# Xbox One Memory



## Kev_mk3 (Sep 10, 2007)

My memory on my XBO is about 75% gone with around 6 games on. Is there a way so not everything installs to the unit as soon ill have to delete games and everything to do with the game to have anything new on the unit :wall:


----------



## chriswuk (Mar 20, 2015)

Just buy an external HDD.

I got a 2TB portable drive (no external power supply) for around £70.
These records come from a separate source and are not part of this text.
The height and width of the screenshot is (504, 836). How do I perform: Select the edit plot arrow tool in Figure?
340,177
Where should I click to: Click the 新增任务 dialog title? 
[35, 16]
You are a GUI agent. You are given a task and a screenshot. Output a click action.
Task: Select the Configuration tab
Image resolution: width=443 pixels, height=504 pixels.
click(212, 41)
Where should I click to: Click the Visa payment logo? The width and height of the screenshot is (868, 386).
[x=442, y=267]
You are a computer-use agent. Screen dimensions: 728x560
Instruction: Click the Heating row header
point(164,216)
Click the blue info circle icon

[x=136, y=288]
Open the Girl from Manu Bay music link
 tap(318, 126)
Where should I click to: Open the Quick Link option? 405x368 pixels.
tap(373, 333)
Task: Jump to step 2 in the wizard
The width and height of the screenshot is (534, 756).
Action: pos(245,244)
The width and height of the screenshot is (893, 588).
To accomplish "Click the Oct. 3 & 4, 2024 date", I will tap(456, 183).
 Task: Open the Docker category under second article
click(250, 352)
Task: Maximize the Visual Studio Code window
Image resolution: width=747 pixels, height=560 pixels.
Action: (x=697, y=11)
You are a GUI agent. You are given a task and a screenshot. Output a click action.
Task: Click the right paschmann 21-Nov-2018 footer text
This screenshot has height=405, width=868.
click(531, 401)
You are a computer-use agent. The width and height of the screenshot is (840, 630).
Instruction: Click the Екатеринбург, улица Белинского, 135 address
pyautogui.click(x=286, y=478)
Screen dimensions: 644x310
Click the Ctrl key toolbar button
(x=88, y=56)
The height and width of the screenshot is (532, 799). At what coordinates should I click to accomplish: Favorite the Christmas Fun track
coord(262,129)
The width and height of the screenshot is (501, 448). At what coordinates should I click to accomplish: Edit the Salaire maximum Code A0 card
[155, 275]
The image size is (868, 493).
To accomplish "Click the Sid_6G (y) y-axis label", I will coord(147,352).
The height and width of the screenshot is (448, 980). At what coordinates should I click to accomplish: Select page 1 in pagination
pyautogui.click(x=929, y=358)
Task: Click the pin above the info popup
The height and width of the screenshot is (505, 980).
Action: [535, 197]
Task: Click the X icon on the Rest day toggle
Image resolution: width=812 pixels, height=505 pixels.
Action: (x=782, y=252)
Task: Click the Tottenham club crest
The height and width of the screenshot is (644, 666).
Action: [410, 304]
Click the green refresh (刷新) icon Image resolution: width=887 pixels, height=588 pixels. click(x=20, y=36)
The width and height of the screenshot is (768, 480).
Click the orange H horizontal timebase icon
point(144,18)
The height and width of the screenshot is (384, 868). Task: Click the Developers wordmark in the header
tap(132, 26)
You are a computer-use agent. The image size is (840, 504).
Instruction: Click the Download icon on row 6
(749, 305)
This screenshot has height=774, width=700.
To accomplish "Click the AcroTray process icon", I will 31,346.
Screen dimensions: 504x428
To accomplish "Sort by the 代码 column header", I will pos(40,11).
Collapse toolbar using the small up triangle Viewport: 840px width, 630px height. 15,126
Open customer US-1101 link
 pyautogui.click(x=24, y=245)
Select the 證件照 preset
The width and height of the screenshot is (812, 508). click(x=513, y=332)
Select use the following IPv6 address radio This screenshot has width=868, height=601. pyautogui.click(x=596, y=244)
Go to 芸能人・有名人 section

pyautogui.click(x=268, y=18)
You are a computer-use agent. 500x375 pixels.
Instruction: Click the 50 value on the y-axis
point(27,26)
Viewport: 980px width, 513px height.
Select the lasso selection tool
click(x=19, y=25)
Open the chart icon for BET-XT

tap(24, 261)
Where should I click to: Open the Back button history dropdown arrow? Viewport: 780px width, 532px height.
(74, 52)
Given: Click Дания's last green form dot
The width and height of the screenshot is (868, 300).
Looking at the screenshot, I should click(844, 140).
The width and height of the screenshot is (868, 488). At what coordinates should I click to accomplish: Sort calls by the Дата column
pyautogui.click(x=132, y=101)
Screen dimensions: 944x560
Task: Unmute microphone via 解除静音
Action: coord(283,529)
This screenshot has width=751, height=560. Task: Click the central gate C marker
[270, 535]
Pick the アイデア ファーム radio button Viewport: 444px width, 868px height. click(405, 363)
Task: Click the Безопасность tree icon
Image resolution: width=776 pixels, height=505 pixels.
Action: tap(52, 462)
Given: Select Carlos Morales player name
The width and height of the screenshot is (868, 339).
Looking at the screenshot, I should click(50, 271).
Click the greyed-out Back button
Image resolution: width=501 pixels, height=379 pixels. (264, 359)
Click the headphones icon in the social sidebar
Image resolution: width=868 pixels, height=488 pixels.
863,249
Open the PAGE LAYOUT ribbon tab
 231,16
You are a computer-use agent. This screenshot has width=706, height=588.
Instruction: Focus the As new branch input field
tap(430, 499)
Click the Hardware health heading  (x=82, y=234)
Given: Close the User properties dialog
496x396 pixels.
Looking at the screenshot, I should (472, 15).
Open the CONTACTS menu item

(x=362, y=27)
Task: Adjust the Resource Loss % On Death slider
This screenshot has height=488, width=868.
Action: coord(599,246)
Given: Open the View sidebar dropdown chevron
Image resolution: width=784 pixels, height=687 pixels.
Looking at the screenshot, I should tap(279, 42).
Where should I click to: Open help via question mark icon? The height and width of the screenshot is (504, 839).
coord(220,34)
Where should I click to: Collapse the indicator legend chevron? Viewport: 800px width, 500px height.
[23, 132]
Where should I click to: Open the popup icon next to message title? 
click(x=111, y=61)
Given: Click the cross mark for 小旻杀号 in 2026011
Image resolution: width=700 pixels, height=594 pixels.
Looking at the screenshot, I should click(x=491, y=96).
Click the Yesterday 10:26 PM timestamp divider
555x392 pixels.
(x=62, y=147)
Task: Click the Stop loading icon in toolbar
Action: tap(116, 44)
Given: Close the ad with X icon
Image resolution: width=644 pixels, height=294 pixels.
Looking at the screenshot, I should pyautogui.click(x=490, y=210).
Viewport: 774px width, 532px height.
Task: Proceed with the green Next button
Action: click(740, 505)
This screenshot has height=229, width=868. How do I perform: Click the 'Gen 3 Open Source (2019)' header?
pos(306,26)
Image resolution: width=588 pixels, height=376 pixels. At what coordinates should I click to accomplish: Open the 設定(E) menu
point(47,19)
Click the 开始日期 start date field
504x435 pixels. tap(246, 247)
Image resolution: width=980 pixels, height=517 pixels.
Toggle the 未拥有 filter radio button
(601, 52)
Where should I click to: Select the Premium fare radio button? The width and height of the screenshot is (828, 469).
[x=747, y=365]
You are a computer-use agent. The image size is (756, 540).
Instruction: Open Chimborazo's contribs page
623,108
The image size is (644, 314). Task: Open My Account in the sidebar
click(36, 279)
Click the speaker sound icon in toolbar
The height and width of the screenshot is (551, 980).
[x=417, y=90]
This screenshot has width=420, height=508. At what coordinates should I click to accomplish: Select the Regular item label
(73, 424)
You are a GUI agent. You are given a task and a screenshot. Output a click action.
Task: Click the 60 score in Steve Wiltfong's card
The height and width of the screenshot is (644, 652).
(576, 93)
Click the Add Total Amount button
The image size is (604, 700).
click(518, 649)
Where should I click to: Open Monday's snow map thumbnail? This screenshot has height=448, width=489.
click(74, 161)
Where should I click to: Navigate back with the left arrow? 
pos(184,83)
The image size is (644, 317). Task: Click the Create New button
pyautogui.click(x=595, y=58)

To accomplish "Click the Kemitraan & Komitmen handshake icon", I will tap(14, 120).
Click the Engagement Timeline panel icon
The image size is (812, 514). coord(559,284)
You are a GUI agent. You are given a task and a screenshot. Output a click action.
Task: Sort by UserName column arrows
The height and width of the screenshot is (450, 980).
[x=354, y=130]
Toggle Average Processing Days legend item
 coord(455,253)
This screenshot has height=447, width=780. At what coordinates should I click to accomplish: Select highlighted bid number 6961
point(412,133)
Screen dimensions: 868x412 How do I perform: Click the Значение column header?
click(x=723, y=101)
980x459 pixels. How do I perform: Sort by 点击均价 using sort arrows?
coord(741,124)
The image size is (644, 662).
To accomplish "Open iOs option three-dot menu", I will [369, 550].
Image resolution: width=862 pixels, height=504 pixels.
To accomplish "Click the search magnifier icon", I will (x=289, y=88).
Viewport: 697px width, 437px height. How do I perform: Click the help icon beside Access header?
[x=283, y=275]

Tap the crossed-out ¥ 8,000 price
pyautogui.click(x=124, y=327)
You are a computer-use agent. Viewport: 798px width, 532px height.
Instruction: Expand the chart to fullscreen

The Xbox recognises it automatically & copies everything over to it. I've got about 15 games installed now & still have over 70% space left.


----------



## chriswuk (Mar 20, 2015)

This is perfect - Samsung M3 Slimline 2TB USB 3.0 Portable Hard Drive - Black: Amazon.co.uk: Computers & Accessories


----------



## chriswuk (Mar 20, 2015)

Just checked, 33 games installed (with 2 more downloading) & I've used 23.4%


----------



## cossiecol (Jun 29, 2014)

As above, an external HDD is the way to go, just make sure it's 3.0


----------



## John74 (Mar 12, 2007)

This is what I use










Now I only have 10% used memory


----------



## QPRsteve (Mar 4, 2013)

I saw a toshiba advertised 3TB for £64.99, this will be what I go for


----------



## Kev_mk3 (Sep 10, 2007)

I need one for the mrs's lap top so means I'll buy 2 :lol: thanks guys


----------